Enquanto o trem seguia viagem, lembrei-me também do trabalho voluntário que realizo em unidades prisionais, onde frequentemente propomos aos custodiados que escrevam sobre a própria infância. Esse exercício, que parece simples, costuma revelar muito sobre os caminhos que eles percorreram antes de chegar ali. Muitos relatam a ausência paterna como lembrança central. Outros contam sobre os anos que passaram na escola até o momento em que, por diferentes motivos, deixaram de frequentá-la, seja para cuidar dos irmãos, ajudar no sustento da casa, acompanhar influências problemáticas da rua ou simplesmente porque a escola já não fazia sentido para eles. Em alguns casos, a família fragilizada não conseguiu garantir o direito à proteção e ao estudo; em outros, a rebeldia típica da adolescência afastou esses meninos das boas referências; e, em outros, a escola não conseguiu dialogar com suas realidades, ficando distante dos contextos que moldavam suas vidas.

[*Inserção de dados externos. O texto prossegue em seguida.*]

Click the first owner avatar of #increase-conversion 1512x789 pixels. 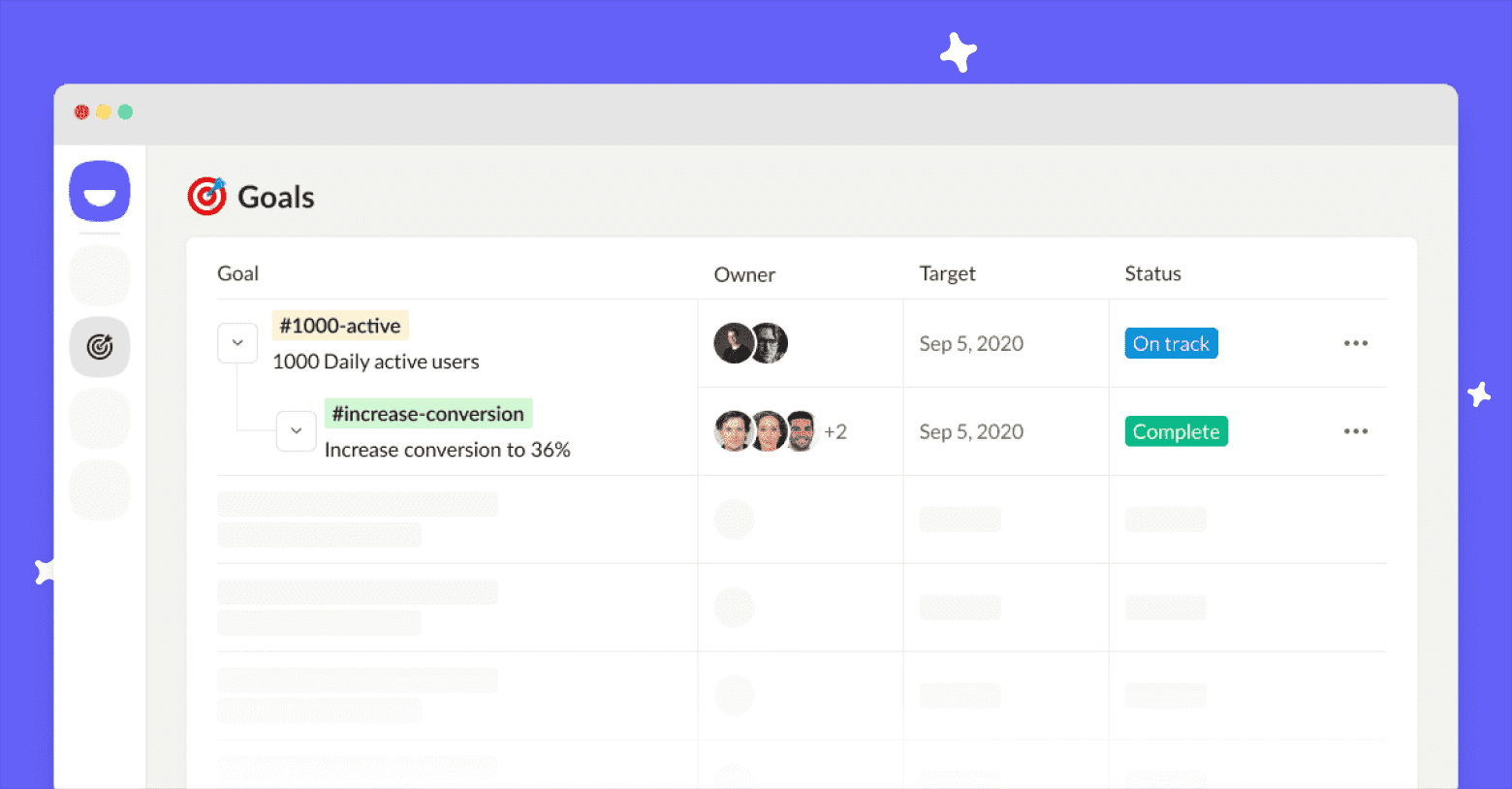[734, 431]
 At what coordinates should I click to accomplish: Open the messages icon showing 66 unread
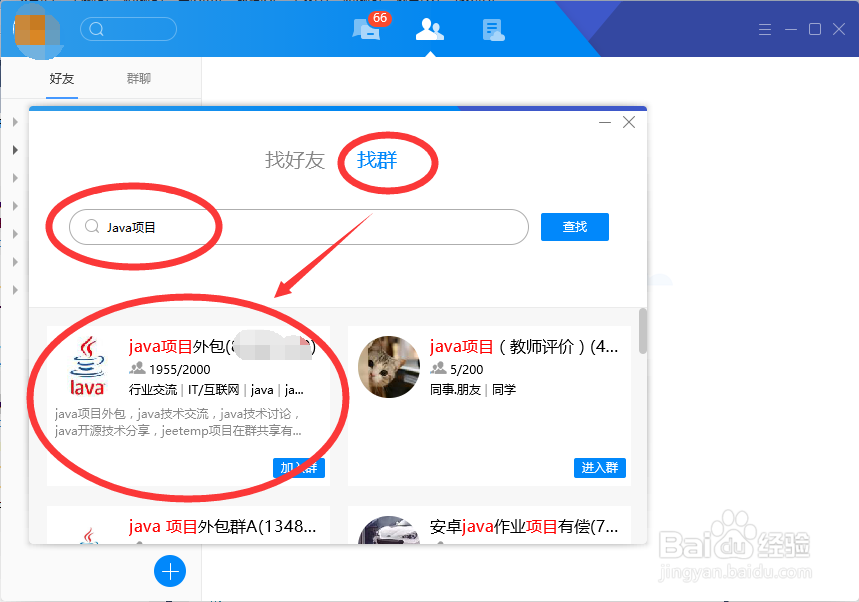[x=366, y=29]
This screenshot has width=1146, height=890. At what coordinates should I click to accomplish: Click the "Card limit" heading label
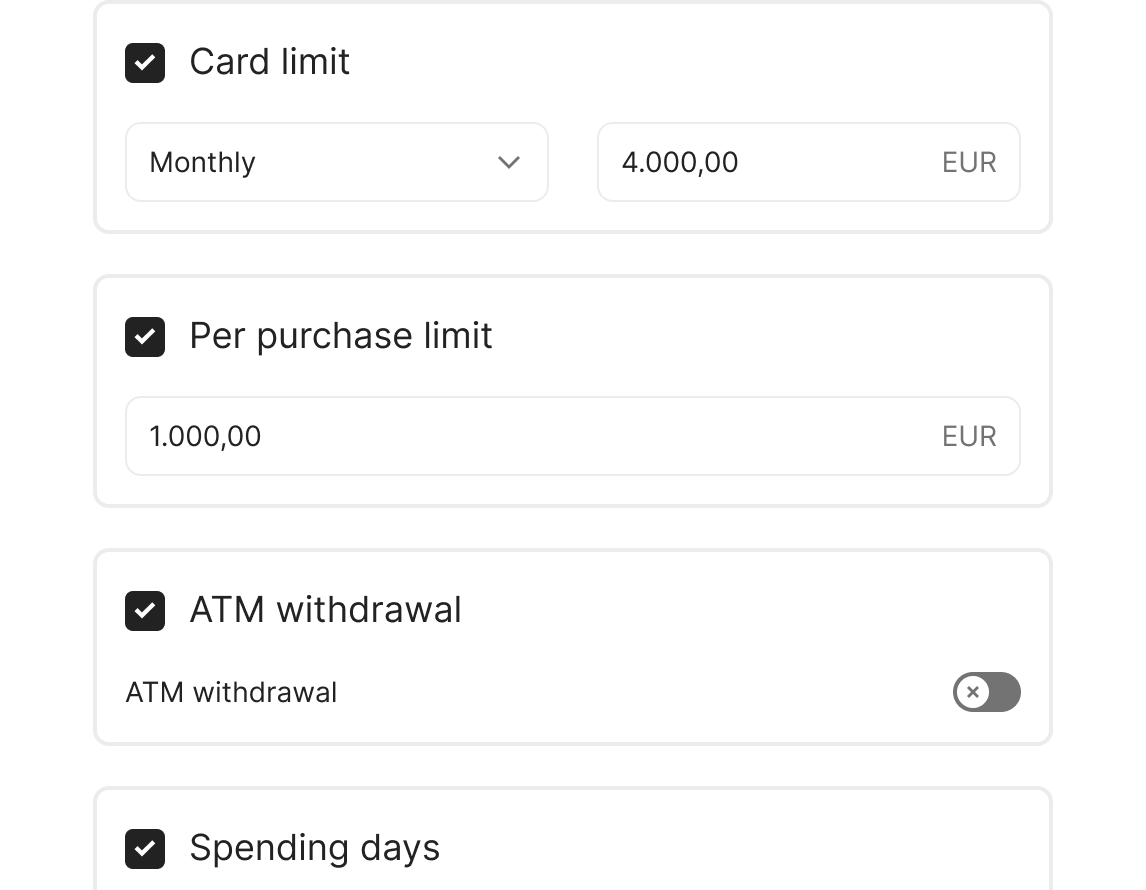coord(270,62)
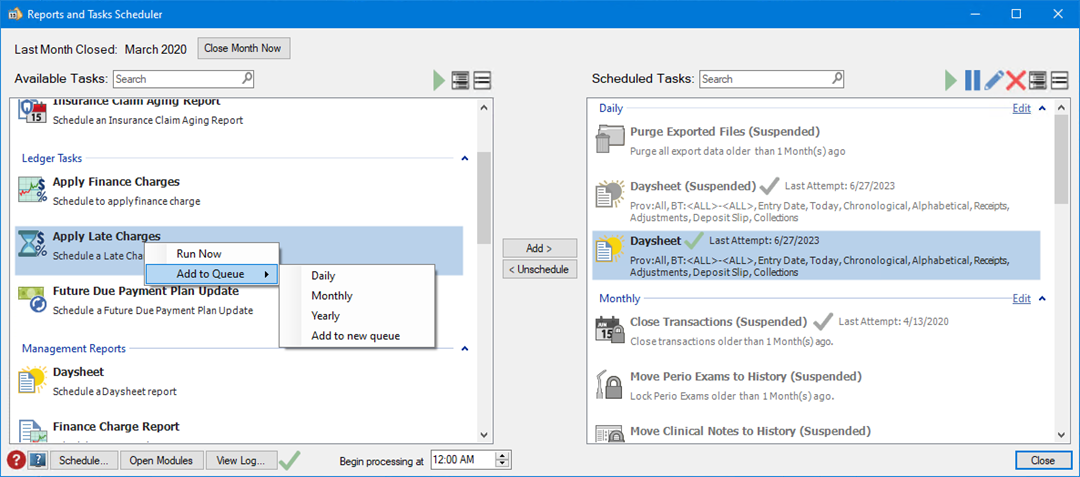Click the Apply Finance Charges task icon
Screen dimensions: 1080x477
(33, 190)
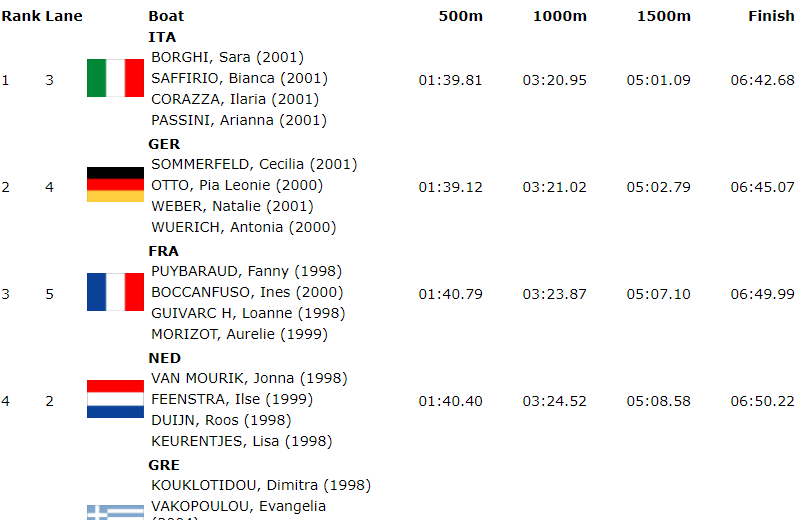Select the Boat column header
The image size is (810, 520).
pos(166,16)
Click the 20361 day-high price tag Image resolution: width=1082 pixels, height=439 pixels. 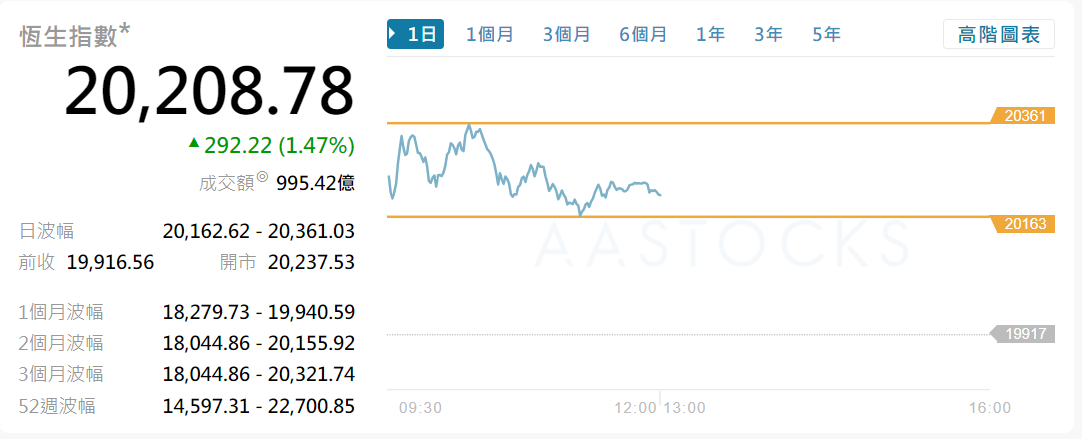click(x=1021, y=116)
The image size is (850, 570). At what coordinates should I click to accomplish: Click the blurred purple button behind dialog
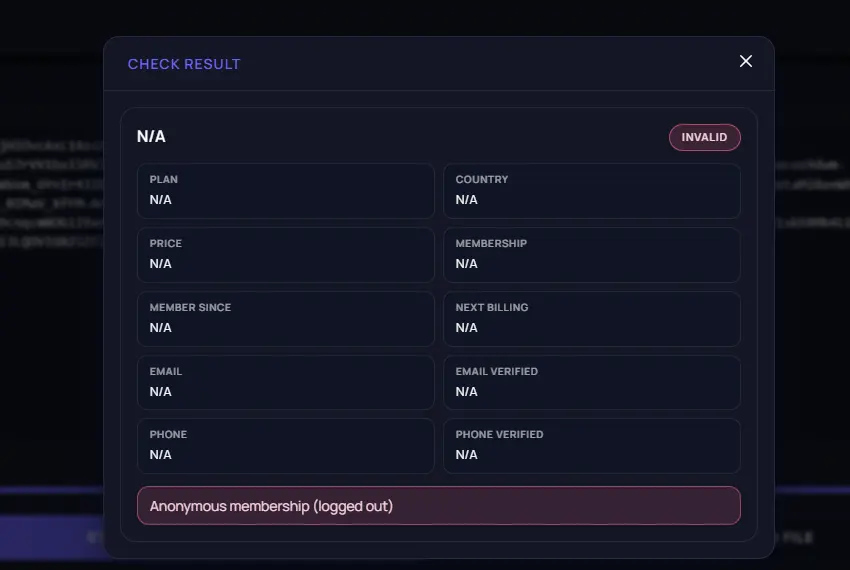[x=51, y=537]
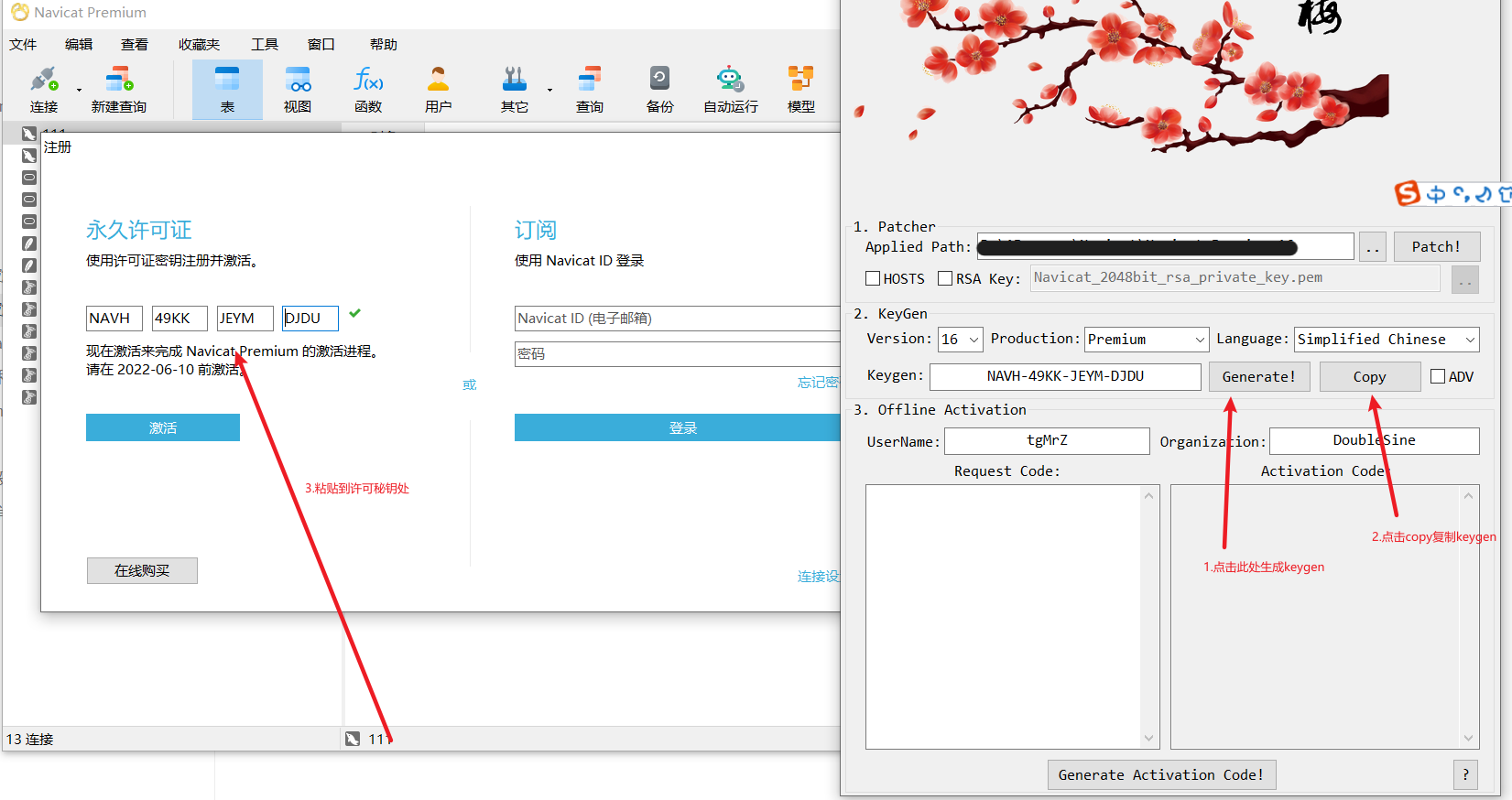Expand the Language dropdown showing Simplified Chinese
This screenshot has height=800, width=1512.
click(1387, 340)
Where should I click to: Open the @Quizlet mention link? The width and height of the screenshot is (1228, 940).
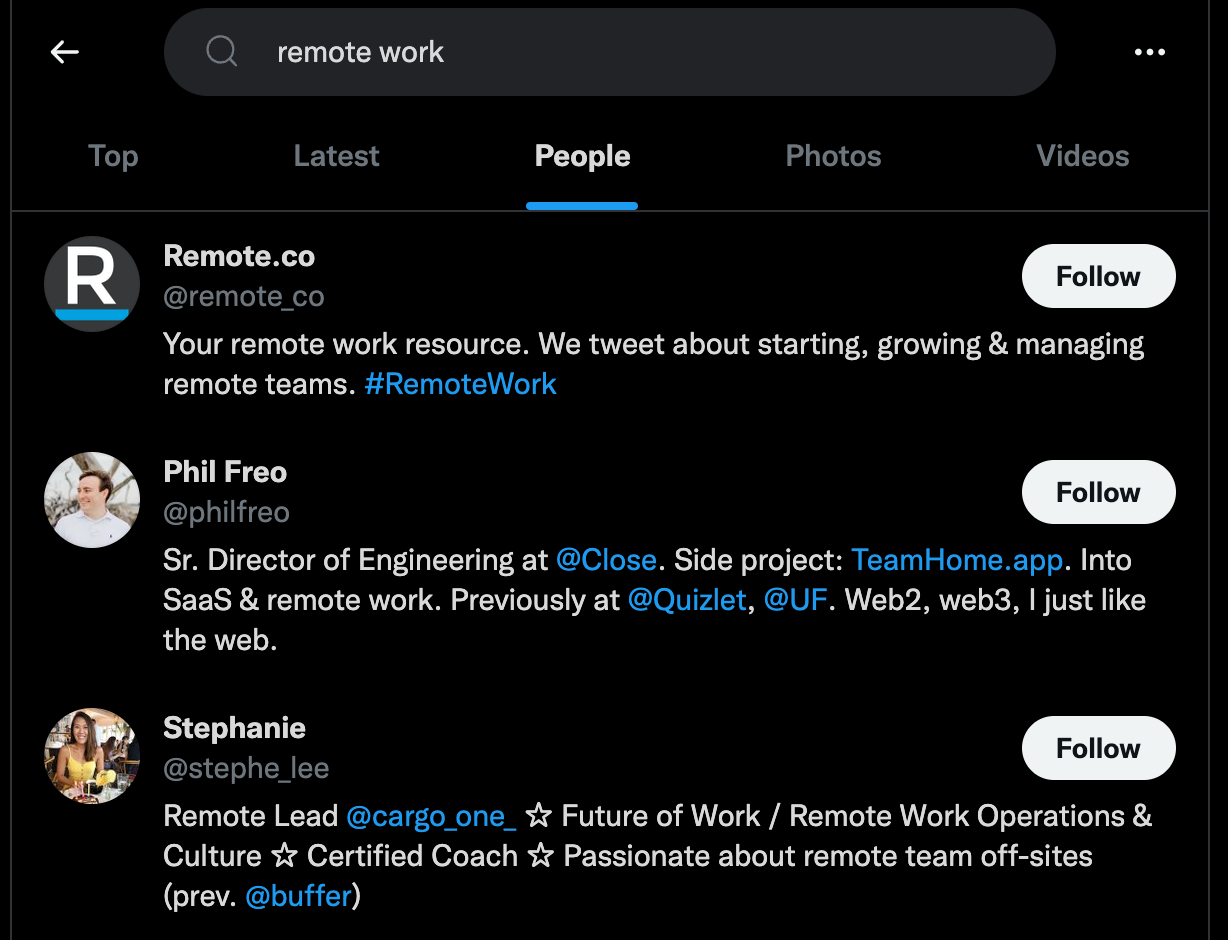687,600
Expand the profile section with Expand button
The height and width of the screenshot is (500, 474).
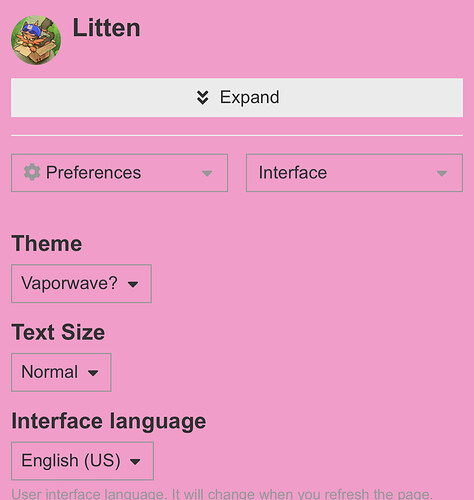(x=237, y=98)
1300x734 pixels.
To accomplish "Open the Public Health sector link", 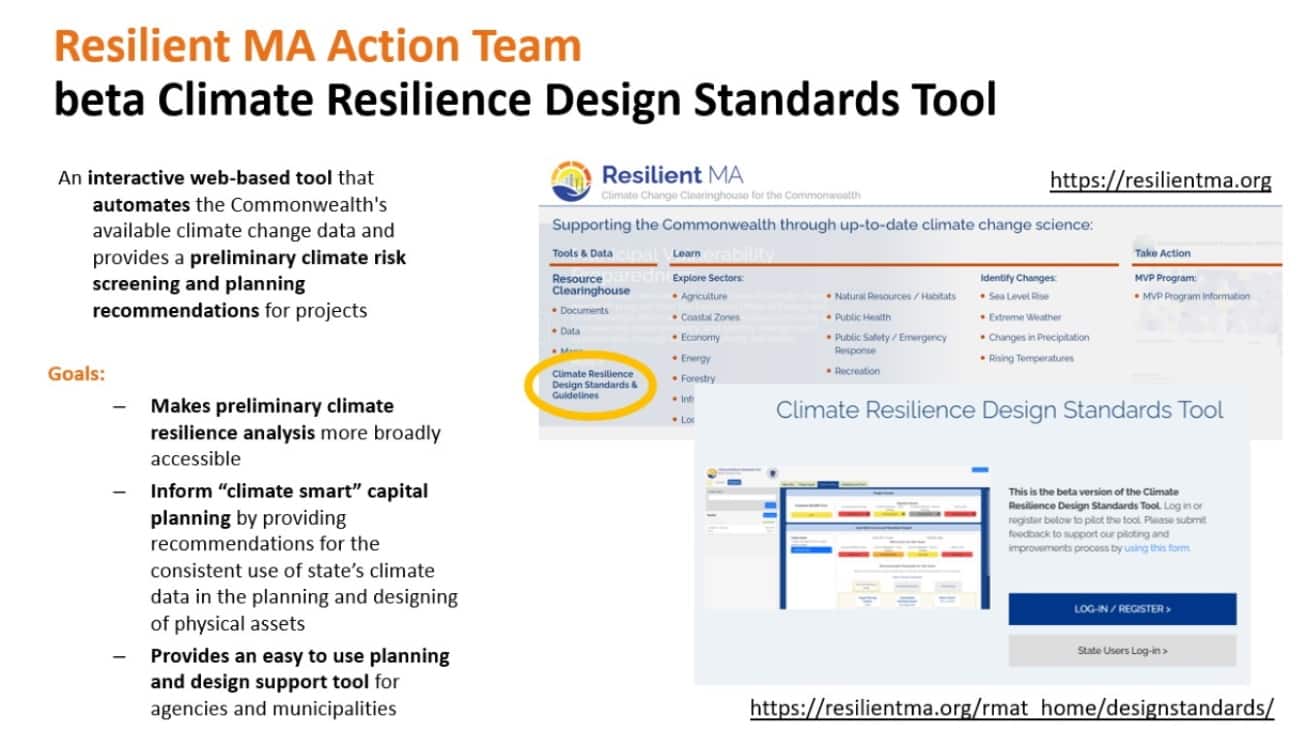I will pos(862,317).
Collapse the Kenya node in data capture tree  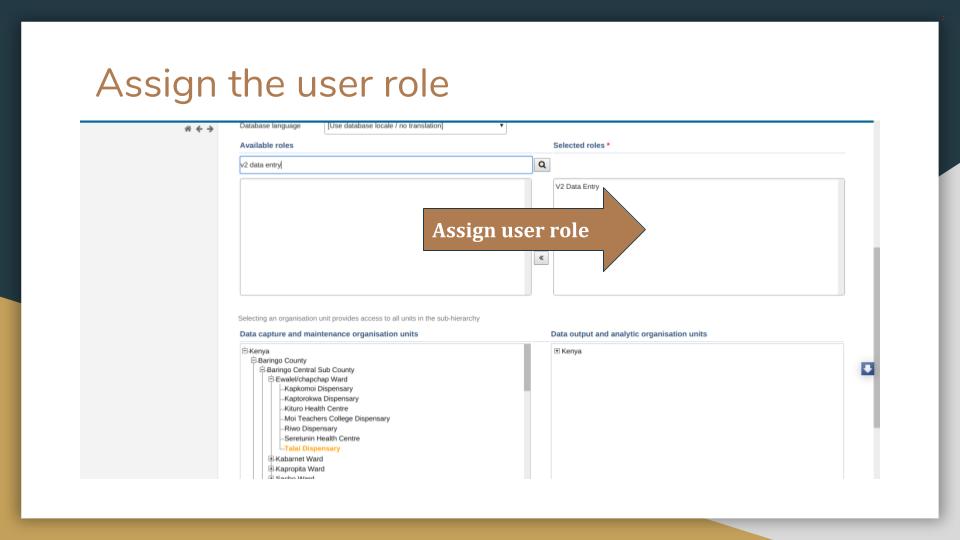click(x=245, y=351)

Ao observar aquelas crianças atravessando o corredor do trem com seus passos ainda inseguros, percebi o quanto a aldeia que falhou com tantos adultos privados de liberdade começa exatamente nesse ponto: no cuidado cotidiano, nas pequenas orientações, no olhar atento, na possibilidade de um ambiente que acolhe antes que o mundo endureça demais. Talvez a responsabilidade que temos sobre as crianças seja justamente essa: garantir que encontrem calor antes de procurar o fogo, garantir que cresçam sabendo que alguém as viu, que alguém se importou, que alguém ofereceu, ainda que por um instante, a sensação de pertencimento.

O trem seguiu adiante, passando por pontes, córregos e pequenas casas isoladas, e ali, naquele vagão cheio de histórias e movimentos, tive a convicção de que, de alguma forma, todos nós somos aldeia uns dos outros, cruzando vidas que se tocam apenas por alguns minutos, mas que, ainda assim, deixam marcas que podem acompanhar alguém por muito tempo.